## Excerpted text
This was the week a German became the manager of England — or as the Daily Mail put it, a GERMAN. And it was a week of “debate” about the reaction to having a German in charge. “Anyone watching this press conference with Thomas Tuchel who still thinks we should have ‘gone English’ with our new manager is living in Cloud ‘Little Englander’ Cuckoo Land,” ventured Piers Morgan on X, capturing the view of the centrist masses: bien pensant populism for the podcast era.

Many others piled in. “My mother was born in Nazi Germany and had to flee for her life,” wrote David Baddiel. “I’m OK with it. So fuck off.” Much was aimed at the Daily Mail. One comment which captured the spirit of anti-Daily Mailers simply said: “Ha ha ha ha!.. I’m loving this appointment, if only for how much it triggers the little englander gammons.” A Labour councillor had the same thought: “It’s exactly the kind of pathetic Little Englander comment expected from the Mail.”

## Entries shown
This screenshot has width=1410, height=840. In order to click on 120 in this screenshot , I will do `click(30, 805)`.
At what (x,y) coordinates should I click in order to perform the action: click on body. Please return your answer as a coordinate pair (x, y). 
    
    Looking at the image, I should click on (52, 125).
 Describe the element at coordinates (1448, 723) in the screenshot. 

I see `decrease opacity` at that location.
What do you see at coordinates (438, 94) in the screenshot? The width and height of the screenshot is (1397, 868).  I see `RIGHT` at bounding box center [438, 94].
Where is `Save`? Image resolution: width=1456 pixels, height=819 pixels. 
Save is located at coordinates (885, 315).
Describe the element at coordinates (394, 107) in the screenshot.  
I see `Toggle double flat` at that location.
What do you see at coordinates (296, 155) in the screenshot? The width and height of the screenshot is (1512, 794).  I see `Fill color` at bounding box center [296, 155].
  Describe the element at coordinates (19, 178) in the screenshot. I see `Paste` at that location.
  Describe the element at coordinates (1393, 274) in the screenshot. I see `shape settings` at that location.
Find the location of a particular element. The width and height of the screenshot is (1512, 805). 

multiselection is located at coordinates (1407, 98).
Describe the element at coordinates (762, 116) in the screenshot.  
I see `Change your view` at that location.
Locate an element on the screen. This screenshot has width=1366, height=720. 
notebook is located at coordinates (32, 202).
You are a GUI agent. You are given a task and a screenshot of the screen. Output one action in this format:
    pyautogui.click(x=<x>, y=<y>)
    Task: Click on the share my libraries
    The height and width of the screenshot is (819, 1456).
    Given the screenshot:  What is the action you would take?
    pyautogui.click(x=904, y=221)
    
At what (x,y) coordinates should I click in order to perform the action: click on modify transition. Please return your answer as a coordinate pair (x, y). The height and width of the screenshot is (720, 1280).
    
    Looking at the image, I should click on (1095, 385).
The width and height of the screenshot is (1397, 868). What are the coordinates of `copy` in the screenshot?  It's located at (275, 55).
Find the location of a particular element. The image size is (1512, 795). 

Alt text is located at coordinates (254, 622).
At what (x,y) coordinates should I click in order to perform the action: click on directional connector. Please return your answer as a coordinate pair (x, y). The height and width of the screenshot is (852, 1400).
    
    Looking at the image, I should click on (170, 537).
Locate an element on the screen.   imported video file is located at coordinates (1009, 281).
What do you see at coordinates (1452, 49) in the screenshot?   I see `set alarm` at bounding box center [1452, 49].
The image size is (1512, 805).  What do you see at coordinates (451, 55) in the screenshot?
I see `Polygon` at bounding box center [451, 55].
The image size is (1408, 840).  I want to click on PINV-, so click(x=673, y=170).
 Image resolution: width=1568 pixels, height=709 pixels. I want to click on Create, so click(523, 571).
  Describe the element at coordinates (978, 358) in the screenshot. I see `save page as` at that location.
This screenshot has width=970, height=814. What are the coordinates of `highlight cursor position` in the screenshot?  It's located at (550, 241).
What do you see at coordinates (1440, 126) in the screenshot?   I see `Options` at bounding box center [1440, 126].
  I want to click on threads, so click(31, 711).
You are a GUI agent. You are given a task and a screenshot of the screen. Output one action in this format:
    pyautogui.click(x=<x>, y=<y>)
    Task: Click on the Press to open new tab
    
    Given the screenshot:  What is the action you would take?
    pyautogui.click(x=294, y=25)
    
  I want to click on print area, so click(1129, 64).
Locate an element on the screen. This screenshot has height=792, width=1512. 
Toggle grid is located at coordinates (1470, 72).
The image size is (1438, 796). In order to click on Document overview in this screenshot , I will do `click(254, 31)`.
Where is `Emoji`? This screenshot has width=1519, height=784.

## To-do list
**a)** Answer these questions from the piece about England's new manager:
(i) Who posted on X that anyone who still wanted to "go English" was living in Cloud "Little Englander" Cuckoo Land?
(ii) Where was David Baddiel's mother born?
(iii) At which newspaper was much of the reaction aimed?
**b)** Repeat word for word the stretch of the piece about England's new manager from "This was the" through "the podcast era.".
The data plays no part in this work.

## Answers below
**a)**
(i) Piers Morgan
(ii) Nazi Germany
(iii) The Daily Mail

**b)**
This was the week a German became the manager of England — or as the Daily Mail put it, a GERMAN. And it was a week of “debate” about the reaction to having a German in charge. “Anyone watching this press conference with Thomas Tuchel who still thinks we should have ‘gone English’ with our new manager is living in Cloud ‘Little Englander’ Cuckoo Land,” ventured Piers Morgan on X, capturing the view of the centrist masses: bien pensant populism for the podcast era.